The lawsuit says this kind of bidding “abruptly stopped” in the third quarter of 2014, according to studies conducted by Google and Brand Verity. TravelPass said it did not learn about the bidding shift until August of this year, when a TravelPass executive spoke by phone with Google’s Head of Travel Industry executive and other Google employees.
“Google confirmed to TravelPass that the defendant hotels’ abrupt change in bidding patterns was unlike any shift in keyword bidding strategy that they had seen before,” the lawsuit says.
The lawsuit also points to TravelPass’ previous communications with Expedia in the early 2015 and early 2016 timeframes that provide evidence for the “horizontal conspiracy,” including Expedia’s “demand” for TravelPass to cease bidding on branded keyword search advertising.
“TravelPass did not understand the anticompetitive implications of Expedia’s communications at the time,” the lawsuit says.

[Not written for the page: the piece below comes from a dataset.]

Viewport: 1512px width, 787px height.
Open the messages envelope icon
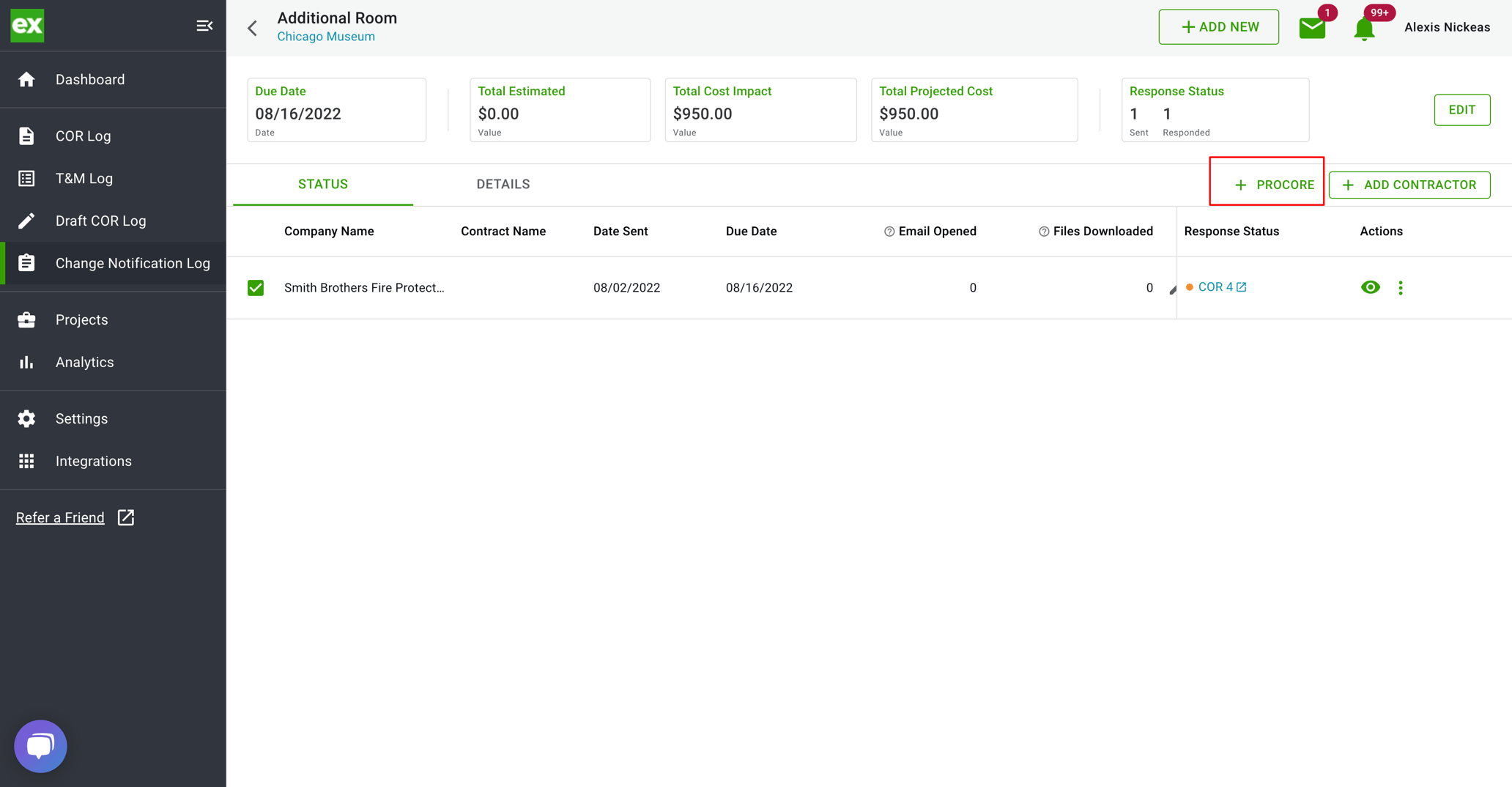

TravelPass alleges the conspiracy significantly decreased the value of its own company, documented by a lucrative private equity deal that fell through. The lawsuit says in March 2015, “just before the defendant hotels’ conspiracies really took hold,” a private equity firm offered TravelPass a cash investment of $40 million for a 22 percent stake in the company. The firm also valued TravelPass at $165 million. But before the deal was scheduled to close, the firm withdrew its offer.
TravelPass said it received another offer in December 2017, but this time it was a bid for 100 percent of the company for only $25 million.
Other attorneys from representing TravelPass in the lawsuit are Chris Schwegmann, Chris Patton and Ruben Garcia from Lynn Pinker and California attorneys Todd Schneider and Jason Kim.
The case number is 5:18-cv-00153 and is in the U.S. District Court for the Eastern District of Texas, Texarkana Division.